- Records supplied:

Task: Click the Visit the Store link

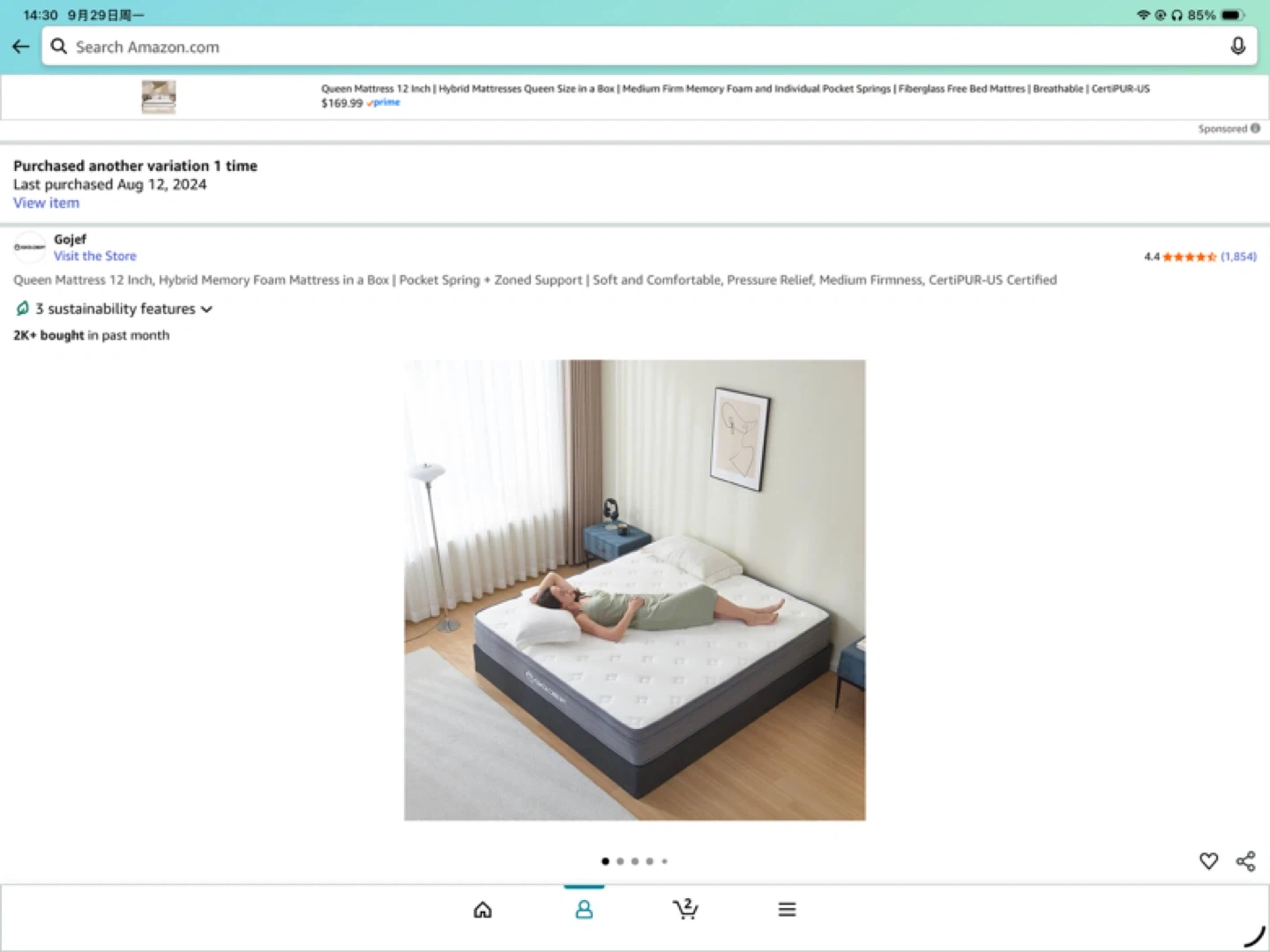Action: [x=95, y=257]
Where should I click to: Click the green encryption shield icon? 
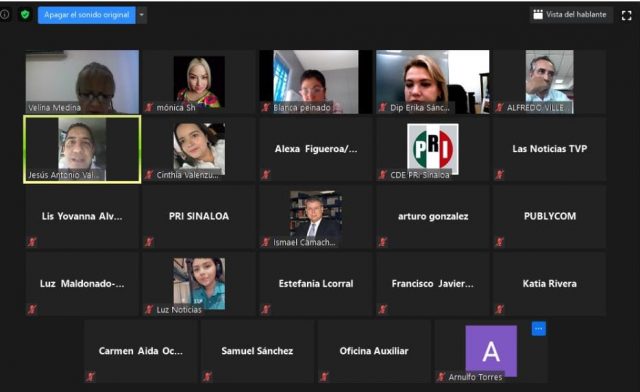[x=25, y=15]
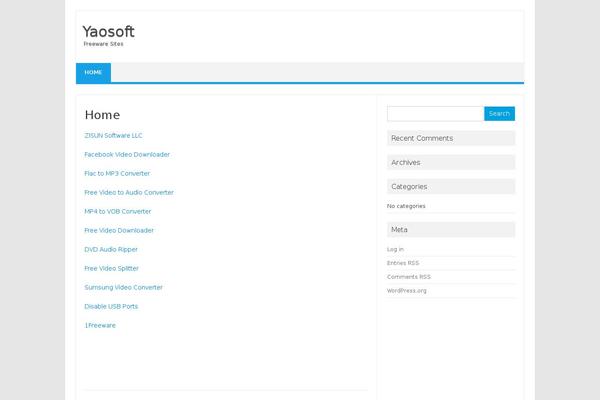Visit the Disable USB Ports link
The width and height of the screenshot is (600, 400).
point(111,306)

- Aim:
Reproduce all of the records above line for line, leaving out the pictures.

- Expected output:
Task: Click the Visit the Store link

Action: [x=95, y=257]
Where should I click to: Click the green encryption shield icon? 
[x=25, y=15]
Visit the Disable USB Ports link
The width and height of the screenshot is (600, 400).
point(111,306)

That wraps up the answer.